● **WHAT TO DO**:
After finding "The height and" in the material below, output its line and every line after it through the last, exactly, but not the pictures.
=== Section Start ===
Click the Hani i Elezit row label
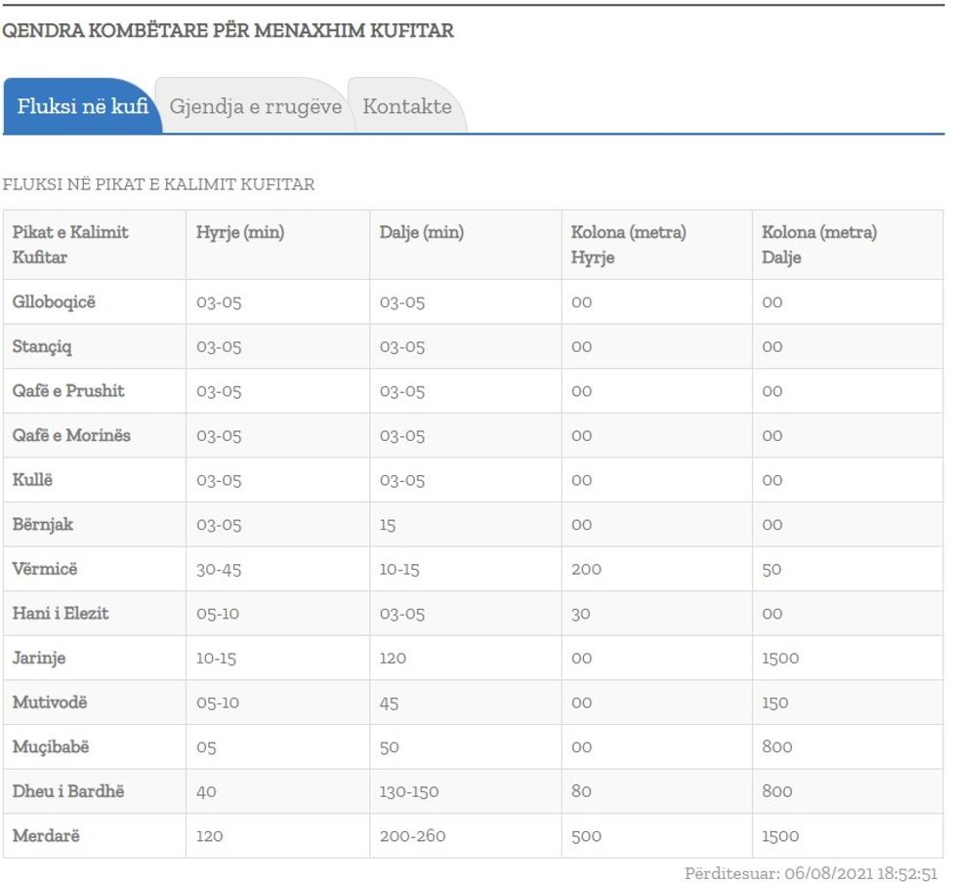Viewport: 957px width, 882px height. (61, 614)
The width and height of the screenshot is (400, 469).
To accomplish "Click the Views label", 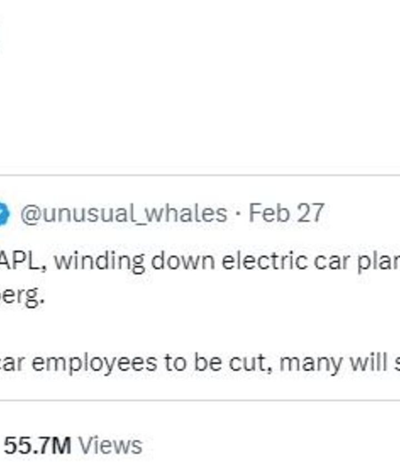I will click(110, 445).
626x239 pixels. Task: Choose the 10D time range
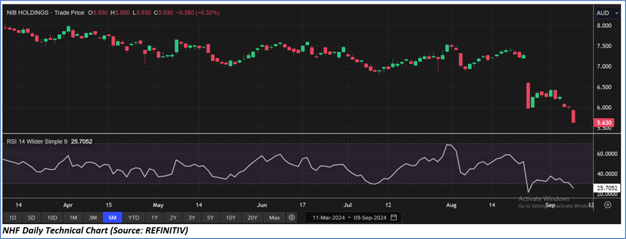pyautogui.click(x=52, y=217)
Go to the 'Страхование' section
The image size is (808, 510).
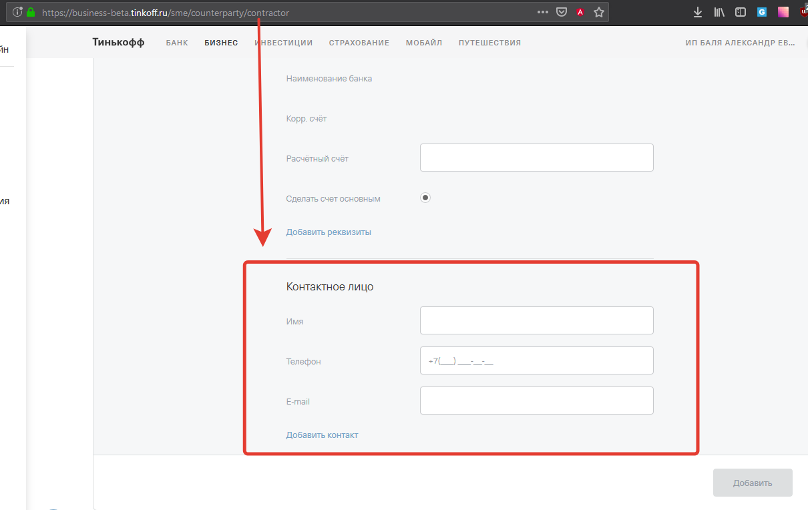point(359,43)
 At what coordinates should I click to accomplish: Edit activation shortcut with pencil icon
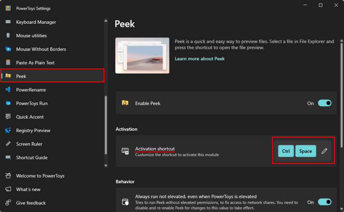click(324, 151)
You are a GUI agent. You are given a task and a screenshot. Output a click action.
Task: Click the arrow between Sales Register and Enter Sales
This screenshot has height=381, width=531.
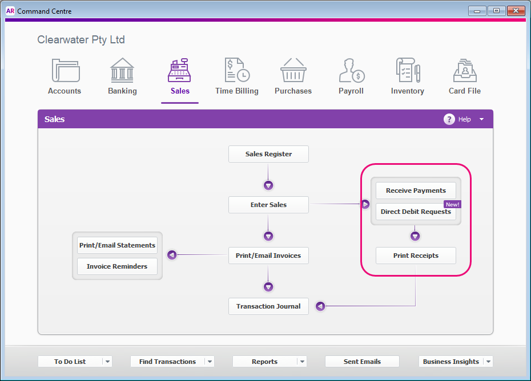click(x=268, y=185)
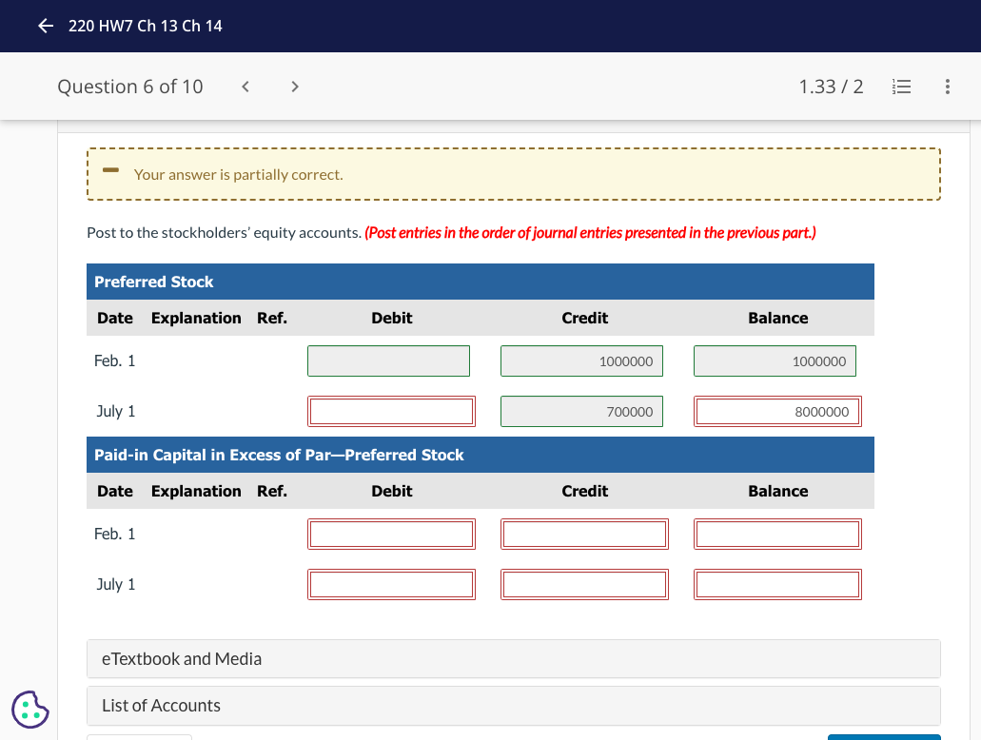This screenshot has height=740, width=981.
Task: Click the score display 1.33 / 2
Action: pos(832,86)
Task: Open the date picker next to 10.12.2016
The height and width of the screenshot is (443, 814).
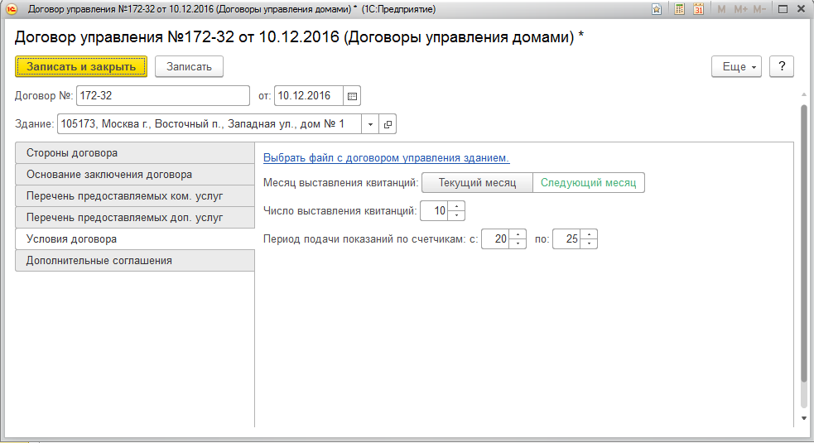Action: 352,96
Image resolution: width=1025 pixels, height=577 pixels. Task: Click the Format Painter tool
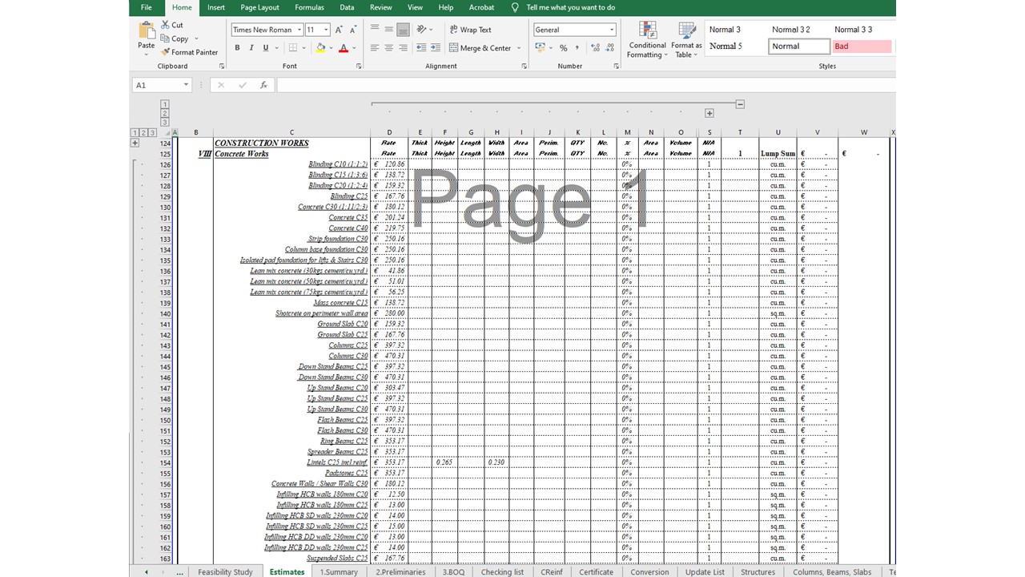coord(189,52)
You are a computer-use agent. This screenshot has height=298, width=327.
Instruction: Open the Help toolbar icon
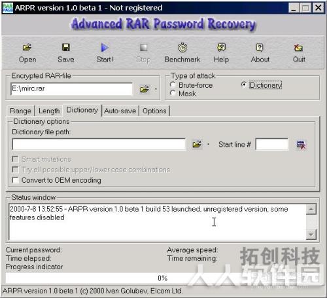click(x=221, y=47)
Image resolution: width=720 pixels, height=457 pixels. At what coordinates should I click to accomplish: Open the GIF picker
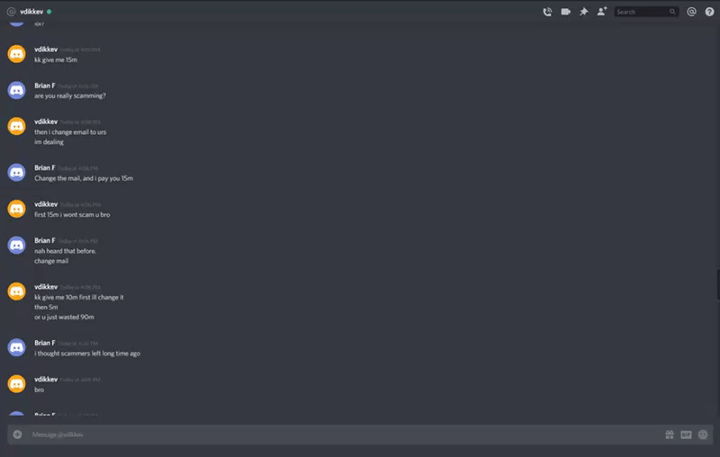point(686,435)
=== Section End ===
● **TASK ANSWER**:
The height and width of the screenshot is (443, 814).
Action: 352,96
Image resolution: width=1025 pixels, height=577 pixels. Task: Click the Format Painter tool
coord(189,52)
You are a computer-use agent. This screenshot has height=298, width=327.
Instruction: Open the Help toolbar icon
click(x=221, y=47)
Image resolution: width=720 pixels, height=457 pixels. At what coordinates should I click to accomplish: Open the GIF picker
point(686,435)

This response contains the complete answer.